27. ‘İşte, habercimi senin önünden gönderiyorum;O önden gidip senin yolunu hazırlayacak’diye yazılmış olan sözler onunla ilgilidir.
28. Size şunu söyleyeyim, kadından doğanlar arasında Yahya'dan daha üstün olanı yoktur. Bununla birlikte, Tanrı'nın Egemenliği'nde en küçük olan ondan üstündür.”
29. Yahya tarafından vaftiz edilen halk, hatta vergi görevlileri bile bunu duyunca Tanrı'nın adil olduğunu doğruladılar.
30. Oysa Yahya tarafından vaftiz edilmeye yanaşmayan Ferisiler'le Kutsal Yasa uzmanları, Tanrı'nın kendileriyle ilgili tasarısını reddettiler.
31. İsa, “Bu kuşağın insanlarını neye benzeteyim?

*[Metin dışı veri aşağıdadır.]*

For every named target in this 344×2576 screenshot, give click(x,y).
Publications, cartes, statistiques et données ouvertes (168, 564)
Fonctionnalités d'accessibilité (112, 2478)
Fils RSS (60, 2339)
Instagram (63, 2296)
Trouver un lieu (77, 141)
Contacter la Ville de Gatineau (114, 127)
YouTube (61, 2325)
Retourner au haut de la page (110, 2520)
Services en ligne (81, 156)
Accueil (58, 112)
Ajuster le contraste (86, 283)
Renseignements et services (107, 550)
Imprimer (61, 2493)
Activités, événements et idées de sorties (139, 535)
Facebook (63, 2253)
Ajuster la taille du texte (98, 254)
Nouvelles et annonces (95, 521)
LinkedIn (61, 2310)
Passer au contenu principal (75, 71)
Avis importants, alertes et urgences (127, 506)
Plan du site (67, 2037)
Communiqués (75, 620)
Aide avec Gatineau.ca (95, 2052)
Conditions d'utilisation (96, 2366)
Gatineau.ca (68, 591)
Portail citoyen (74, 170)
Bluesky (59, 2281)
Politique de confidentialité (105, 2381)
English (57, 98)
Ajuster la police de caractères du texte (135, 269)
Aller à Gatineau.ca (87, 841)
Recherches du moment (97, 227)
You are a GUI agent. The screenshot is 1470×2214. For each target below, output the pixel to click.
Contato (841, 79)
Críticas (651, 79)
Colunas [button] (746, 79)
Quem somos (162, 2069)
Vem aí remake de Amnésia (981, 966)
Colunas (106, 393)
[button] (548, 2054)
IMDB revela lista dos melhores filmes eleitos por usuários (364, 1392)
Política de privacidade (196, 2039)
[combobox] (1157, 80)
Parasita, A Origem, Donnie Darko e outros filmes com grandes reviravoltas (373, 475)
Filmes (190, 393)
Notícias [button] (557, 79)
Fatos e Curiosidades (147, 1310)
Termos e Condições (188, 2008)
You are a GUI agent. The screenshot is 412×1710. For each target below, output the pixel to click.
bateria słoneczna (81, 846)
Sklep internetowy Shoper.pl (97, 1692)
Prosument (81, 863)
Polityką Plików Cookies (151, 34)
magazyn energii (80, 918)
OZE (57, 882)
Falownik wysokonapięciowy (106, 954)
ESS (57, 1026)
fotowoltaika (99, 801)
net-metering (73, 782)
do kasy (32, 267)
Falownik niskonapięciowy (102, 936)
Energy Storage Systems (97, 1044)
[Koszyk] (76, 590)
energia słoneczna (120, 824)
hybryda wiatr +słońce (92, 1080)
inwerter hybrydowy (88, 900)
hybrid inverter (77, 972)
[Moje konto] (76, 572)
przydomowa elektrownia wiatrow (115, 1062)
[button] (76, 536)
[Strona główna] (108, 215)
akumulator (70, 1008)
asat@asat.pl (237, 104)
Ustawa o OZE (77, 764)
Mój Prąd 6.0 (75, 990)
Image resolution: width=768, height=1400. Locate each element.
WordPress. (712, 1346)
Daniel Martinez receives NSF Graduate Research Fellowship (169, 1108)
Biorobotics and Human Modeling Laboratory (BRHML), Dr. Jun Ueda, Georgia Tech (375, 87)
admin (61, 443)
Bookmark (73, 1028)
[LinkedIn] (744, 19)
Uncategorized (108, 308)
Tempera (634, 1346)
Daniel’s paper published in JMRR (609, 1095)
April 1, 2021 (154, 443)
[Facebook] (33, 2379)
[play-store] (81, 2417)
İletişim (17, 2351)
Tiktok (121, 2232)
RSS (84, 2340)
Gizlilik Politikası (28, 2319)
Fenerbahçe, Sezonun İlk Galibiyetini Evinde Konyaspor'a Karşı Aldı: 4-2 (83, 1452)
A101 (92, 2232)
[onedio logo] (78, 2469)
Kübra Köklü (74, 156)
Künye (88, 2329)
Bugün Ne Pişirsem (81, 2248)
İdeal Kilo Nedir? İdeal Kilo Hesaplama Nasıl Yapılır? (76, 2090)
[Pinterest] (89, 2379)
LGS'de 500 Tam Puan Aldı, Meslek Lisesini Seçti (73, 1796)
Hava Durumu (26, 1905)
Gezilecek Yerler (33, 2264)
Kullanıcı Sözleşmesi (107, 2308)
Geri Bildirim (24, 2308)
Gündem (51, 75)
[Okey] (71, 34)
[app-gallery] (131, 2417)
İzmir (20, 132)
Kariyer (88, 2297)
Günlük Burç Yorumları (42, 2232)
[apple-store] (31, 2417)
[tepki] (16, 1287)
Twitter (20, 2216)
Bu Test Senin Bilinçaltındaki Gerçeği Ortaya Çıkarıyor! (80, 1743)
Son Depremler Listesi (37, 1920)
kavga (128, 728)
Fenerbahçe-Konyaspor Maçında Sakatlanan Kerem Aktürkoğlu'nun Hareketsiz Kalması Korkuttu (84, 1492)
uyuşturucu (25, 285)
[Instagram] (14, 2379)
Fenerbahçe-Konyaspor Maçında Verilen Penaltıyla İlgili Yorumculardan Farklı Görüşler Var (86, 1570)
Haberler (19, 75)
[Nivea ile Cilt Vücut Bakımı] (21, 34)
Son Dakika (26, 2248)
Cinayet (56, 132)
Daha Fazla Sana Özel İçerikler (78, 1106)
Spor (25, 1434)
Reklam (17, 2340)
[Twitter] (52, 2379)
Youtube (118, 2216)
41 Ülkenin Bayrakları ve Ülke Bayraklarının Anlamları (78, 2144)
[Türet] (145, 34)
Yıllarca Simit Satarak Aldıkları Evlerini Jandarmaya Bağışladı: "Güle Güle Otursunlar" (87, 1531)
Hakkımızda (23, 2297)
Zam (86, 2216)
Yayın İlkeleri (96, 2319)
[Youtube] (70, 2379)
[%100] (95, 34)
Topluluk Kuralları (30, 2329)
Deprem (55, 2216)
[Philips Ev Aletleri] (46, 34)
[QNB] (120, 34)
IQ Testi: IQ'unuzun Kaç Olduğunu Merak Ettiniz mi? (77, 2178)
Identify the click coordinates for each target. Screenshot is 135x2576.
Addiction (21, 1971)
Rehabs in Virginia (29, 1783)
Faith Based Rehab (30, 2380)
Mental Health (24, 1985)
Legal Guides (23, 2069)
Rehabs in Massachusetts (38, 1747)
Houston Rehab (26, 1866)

Bunlar neye benziyorlar?” dedi.
32. “Çarşı meydanında oturup birbirlerine,‘Size kaval çaldık, oynamadınız;Ağıt yaktık, ağlamadınız’diye seslenen çocuklara benziyorlar.
33. Vaftizci Yahya geldiği zaman oruç tutup şaraptan kaçındı, ona ‘cinli’ diyorsunuz.
34. İnsanoğlu geldiği zaman yiyip içti. Bu kez de diyorsunuz ki, ‘Şu obur ve ayyaş adama bakın! Vergi görevlileri ve günahkârlarla dost oldu!’
35. Ne var ki bilgelik, onu benimseyen herkes tarafından doğrulanır.”
36. Ferisiler'den biri İsa'yı yemeğe çağırdı. O da Ferisi'nin evine gidip sofraya oturdu.
37-38. O sırada, kentte günahkâr olarak tanınan bir kadın, İsa'nın, Ferisi'nin evinde yemek yediğini öğrenince kaymaktaşından bir kap içinde güzel kokulu yağ getirdi. İsa'nın arkasında, ayaklarının dibinde durup ağlayarak, gözyaşlarıyla O'nun ayaklarını ıslatmaya başladı. Saçlarıyla ayaklarını sildi, öptü ve yağı üzerlerine sürdü.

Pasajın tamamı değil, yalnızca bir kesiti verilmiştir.